O que se pede -
**1)** Passe para o inglês esta frase do texto sobre dinâmicas coletivas no teatro: "Ocorre, porém, que os esquemas convencionais de produção operam com atribuição específica de funções, que não se inter-relacionam e costumam obedecer a uma hierarquia."
**2)** Liste todas as funções que, segundo o texto sobre dinâmicas coletivas no teatro, o diretor lidera no topo da pirâmide.
**3)** Por favor, escreva a continuação do texto sobre dinâmicas coletivas no teatro a partir da última frase.

Documento -
§
As dinâmicas coletivas em arte têm se mostrado, a partir dos anos 1950, um potente meio de criação. Muitas delas emergiram no caudal da contracultura e de seus pressupostos de desierarquização de funções, de autonomia em relação aos mecanismos consagrados de produção, de subversão à cultura dominante e seu culto à figura de um autor único que, muitas vezes, sobrepunha-se à obra.

Há quem considere redundância falar em dinâmicas coletivas quando se trata de teatro – arte grupal por natureza, a construção da cena já implicaria em colaboração mútua. Ocorre, porém, que os esquemas convencionais de produção operam com atribuição específica de funções, que não se inter-relacionam e costumam obedecer a uma hierarquia. No topo da pirâmide está o diretor liderando atores, iluminadores, cenógrafos, figurinistas, músicos, cenotécnicos, divulgadores, que respondem às suas concepções de modo paralelo. É comum que apenas o encenador tenha uma visão geral do trabalho até bem próximo da estreia, quando todas as áreas são agregadas, constituindo o todo da encenação. Esse modelo difere substancialmente  de práticas como a criação coletiva ou o processo colaborativo.
§
Dados brutos -
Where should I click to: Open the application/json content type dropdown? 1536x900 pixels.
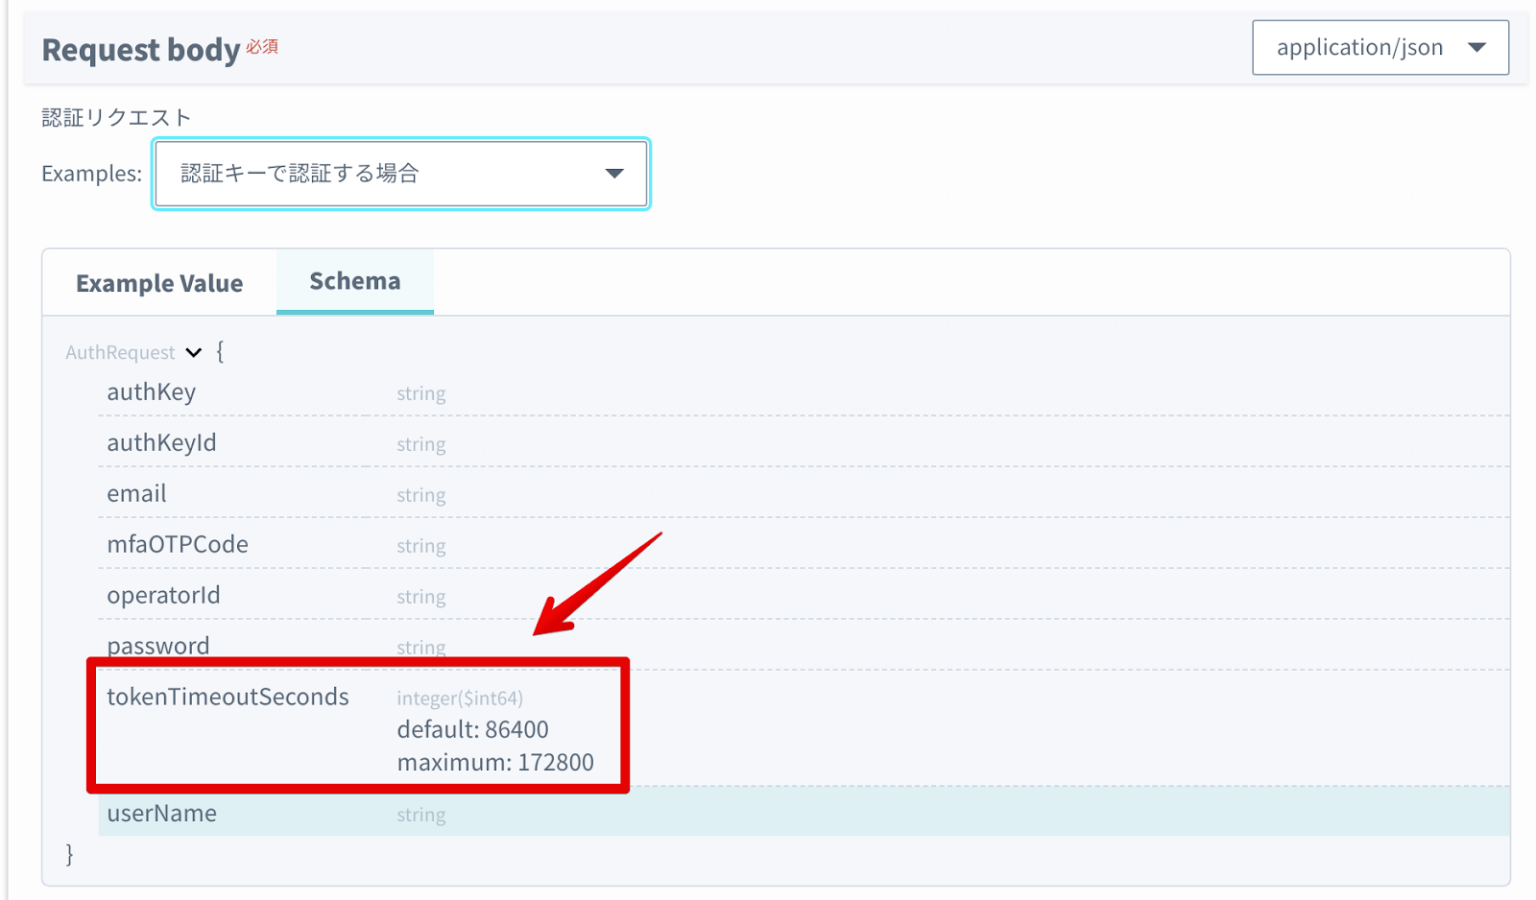pos(1378,47)
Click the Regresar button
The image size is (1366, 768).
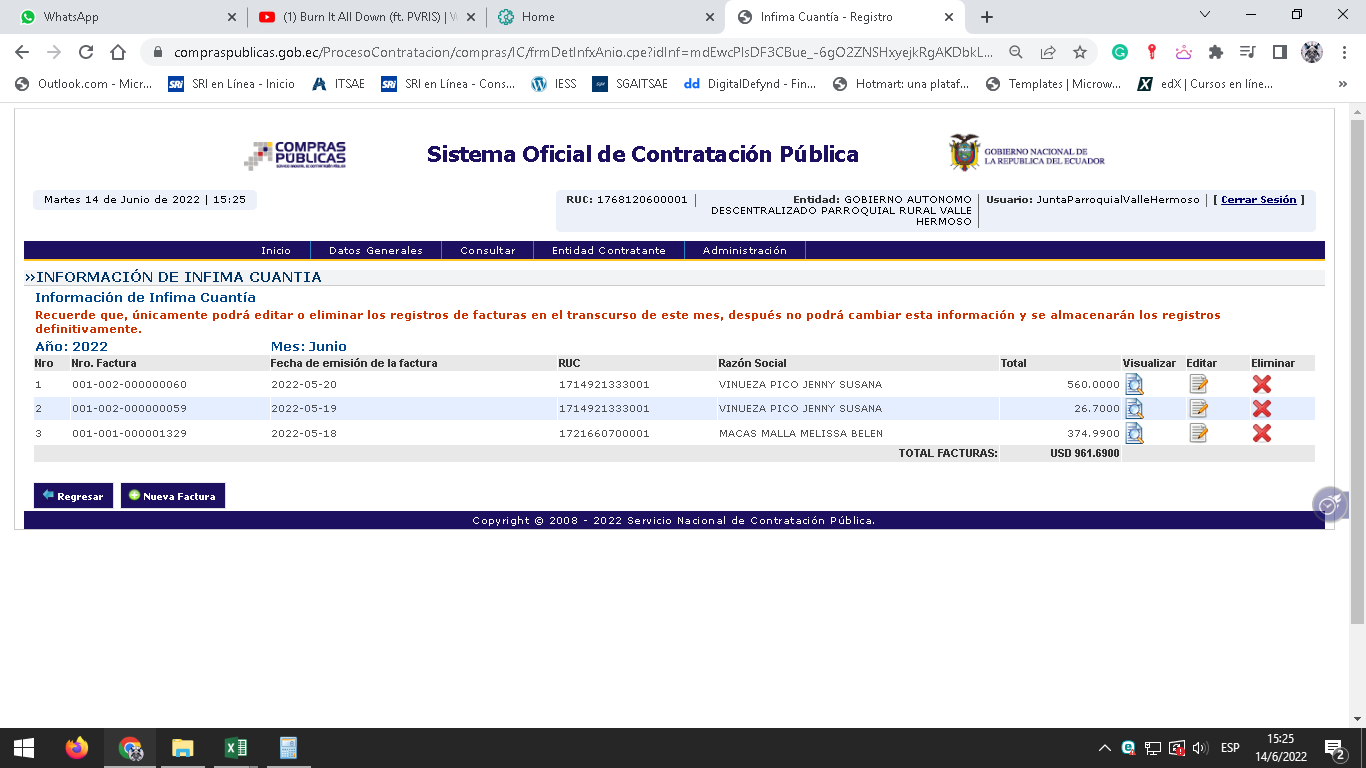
§
Respostas por tarefa -
**1)** However, conventional production schemes operate with a specific assignment of functions, which do not interrelate and usually follow a hierarchy.

**2)**
- atores
- iluminadores
- cenógrafos
- figurinistas
- músicos
- cenotécnicos
- divulgadores

**3)**
A criação coletiva foi um dos primeiros movimentos rumo à equivalência criativa e à divisão de responsabilidades que confluem para a construção do espetáculo. No Brasil, ela desenvolveu-se e alcançou proporções significativas a partir de meados dos anos 1960, mantendo-se por quase duas décadas como importante procedimento de pesquisa estética e de militância, bem como de formação e fortalecimento do teatro de grupo (FERNANDES, 2000; GARCIA, 1990). Na década de 1990, ganharam força no país os coletivos de artes visuais, música e cinema, apresentando uma saída para a viabilização, divulgação e comercialização de trabalhos fora da tirania do mercado. Nesse contexto, despontou o processo colaborativo que, desde então, tem sido utilizado por um número cada vez maior de grupos teatrais.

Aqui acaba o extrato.